I love this article.  I have driven a Vee a couple of times and they do not get the respect they deserve I don't think.  How popular are they in vintage racing these days?

dean1484
dean1484 MegaDork
3/15/18 5:40 p.m.

Thanks for sharing. It should be noted that many people would have moved on from that car once it was discovered that the photo was staged. The fact that you take the time to dig deeper and ask the right questions sets GRM and CMS apart from many of your competitors.

Thanks for doing what you do!!!   

te72
te72 New Reader
3/20/18 1:13 a.m.

Absolutely love that GRM is still in publication. My only regret? Not subscribing sooner. Seriously, I'm a lifer, as long as you guys continue to put out in print. =)

 

On the subject of formula cars, I can't get it out of my head that it would be an awfully fun autocross car... But that involves a tow rig, and I just abhor the idea of driving a truck or van with a trailer on the back any more than I already have over the years. I'd rather drive my car to the track.

mazdeuce - Seth
mazdeuce - Seth Mod Squad
3/20/18 4:22 a.m.

In reply to te72 :

I just looked up the weight of a formula V without the driver. 825lbs. You'd probably need a custom light trailer, but you could tow a V with something quite a lot smaller than a truck. laugh

As far as the article. Nothing beats two comfy chairs and two cold drinks for teasing a story out of someone. I don't think I've ever met anyone that doesn't have something interesting in their past that's fun to hear about. Keep finding and writing down those stories GRM.

racerdave600
racerdave600 UltraDork
3/20/18 10:09 a.m.

There used to be a guy that showed up at the runoffs towing his F440 with a X1/9, you wouldn't need a lot.  wink

snailmont5oh
snailmont5oh HalfDork
3/20/18 1:28 p.m.

My dad used to tell me, "Everybody knows everything about something.  Even if he's dumb as a box of rocks, you'll be able to learn something from him if you can figure out what it is."
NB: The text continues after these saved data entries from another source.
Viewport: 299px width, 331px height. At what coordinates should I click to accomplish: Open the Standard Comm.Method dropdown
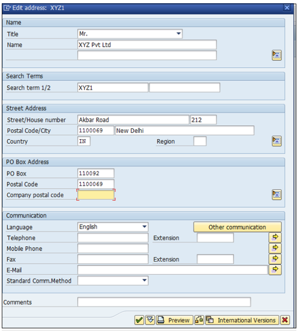tap(144, 280)
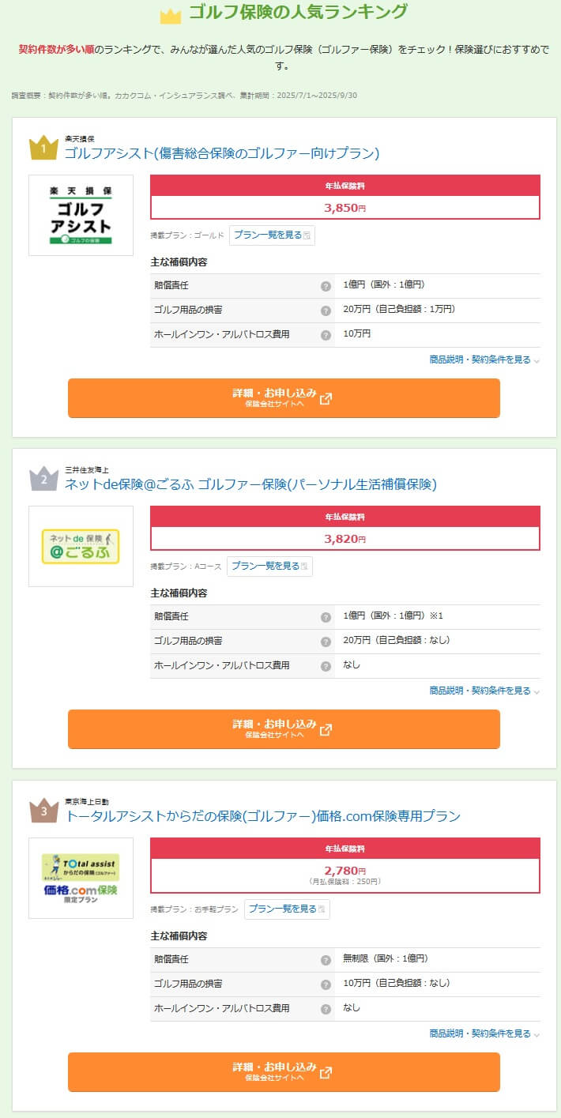Expand 商品説明・契約条件を見る for トータルアシスト
The width and height of the screenshot is (561, 1118).
point(484,1033)
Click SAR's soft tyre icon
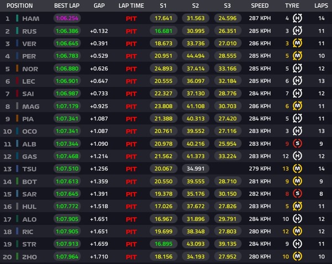 click(x=297, y=194)
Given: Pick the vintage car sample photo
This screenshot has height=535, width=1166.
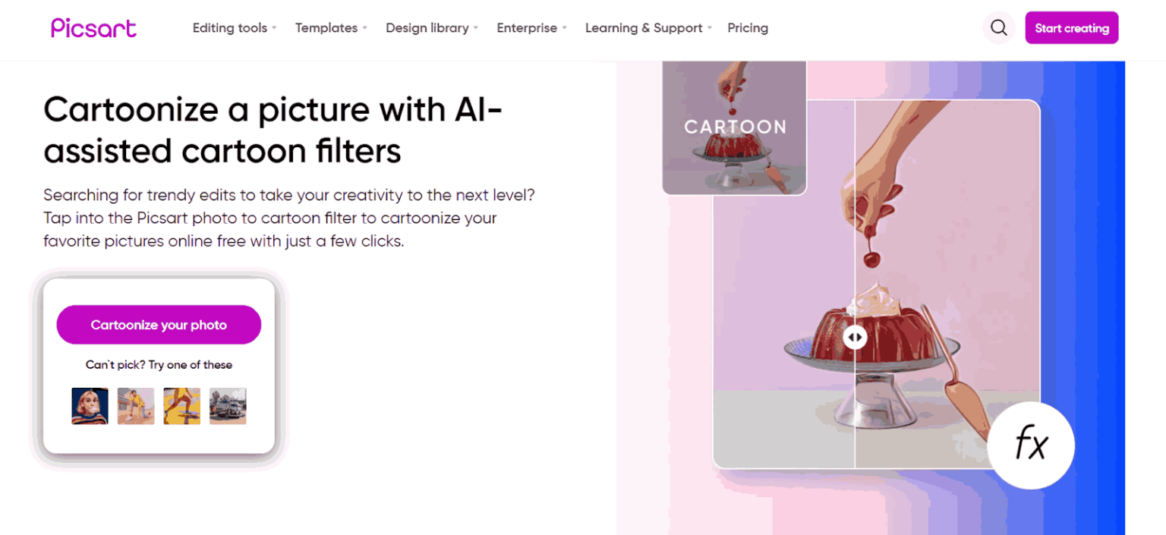Looking at the screenshot, I should point(228,406).
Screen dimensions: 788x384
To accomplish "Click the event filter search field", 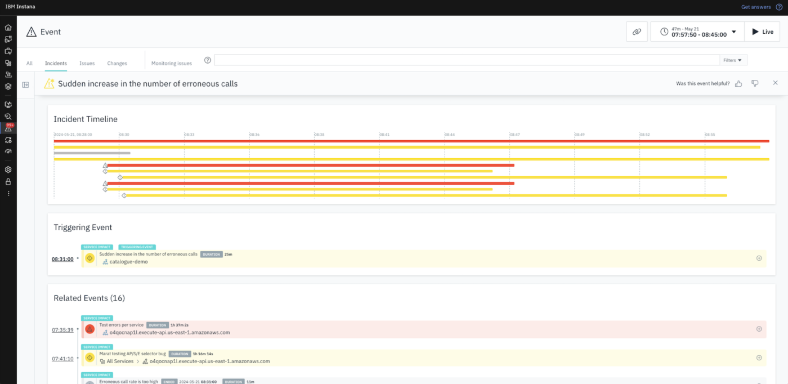I will (466, 60).
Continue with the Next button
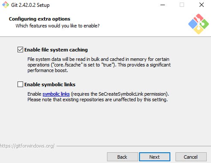This screenshot has height=163, width=211. click(155, 157)
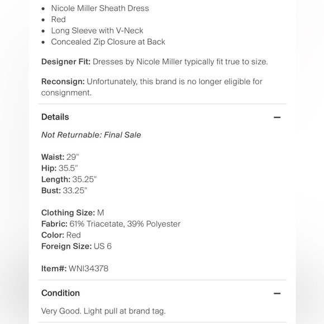Click the Condition section heading

tap(60, 293)
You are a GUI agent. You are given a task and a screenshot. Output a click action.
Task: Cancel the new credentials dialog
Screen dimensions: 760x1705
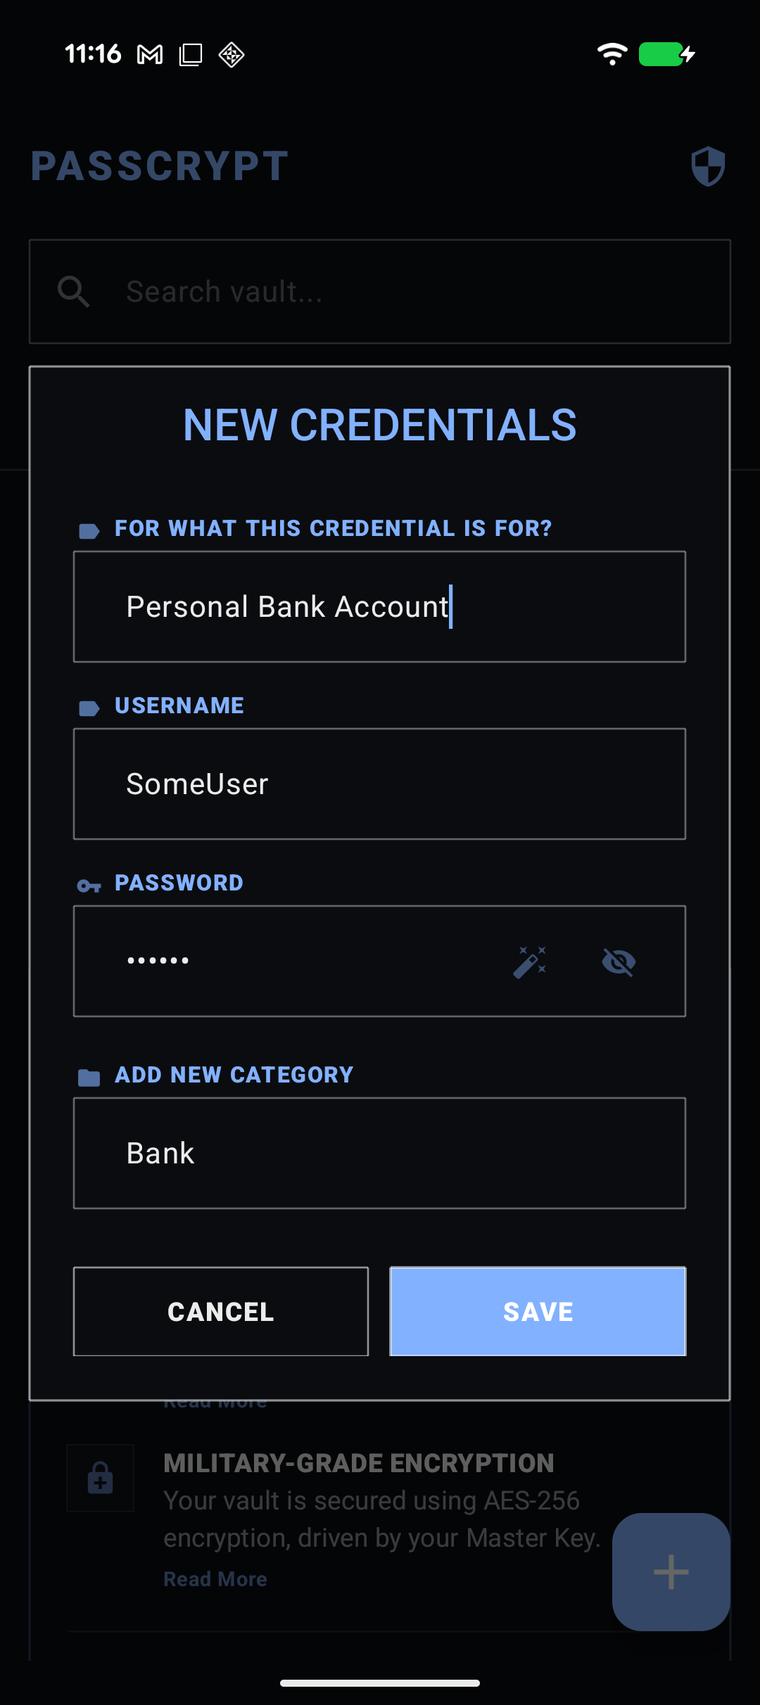coord(220,1311)
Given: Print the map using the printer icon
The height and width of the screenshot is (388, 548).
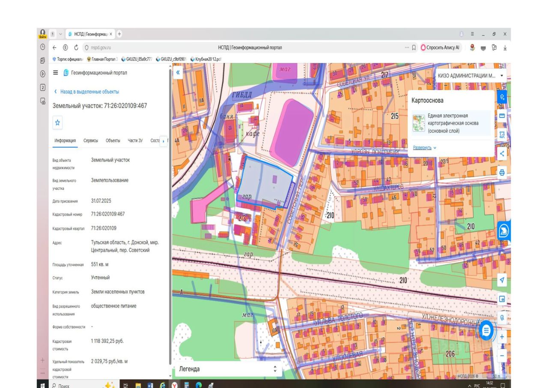Looking at the screenshot, I should click(x=502, y=172).
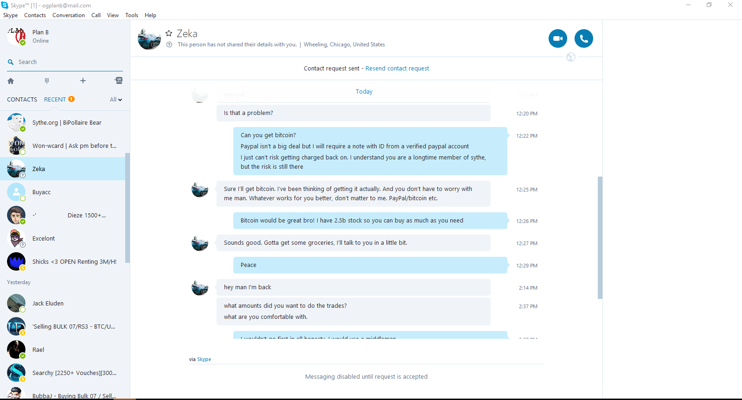The image size is (742, 400).
Task: Switch to the CONTACTS tab
Action: [22, 100]
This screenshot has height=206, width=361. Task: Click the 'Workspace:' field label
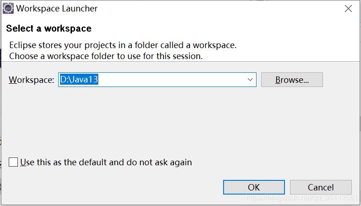(31, 80)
I'm not sure what my point was, there. :)

JimMurphy
JimMurphy New Reader
3/23/18 4:14 p.m.

I have been told by the younger guys (I am 70) that they are not interested in FV's to race because the technology is so old that they don't want to learn it and that the FV's are much slower than the FF's and F5's that run in the same race group at SCCA events.  Now, if the FV's were updated to what is already being run in Formula First cars - FV's with rack/pinion steering, disk brakes, FF tires, 1600cc VW motors and dry sumps, etc., that run much faster lap times then it should be more attractive to the younger drivers.   I hope that it is not too late.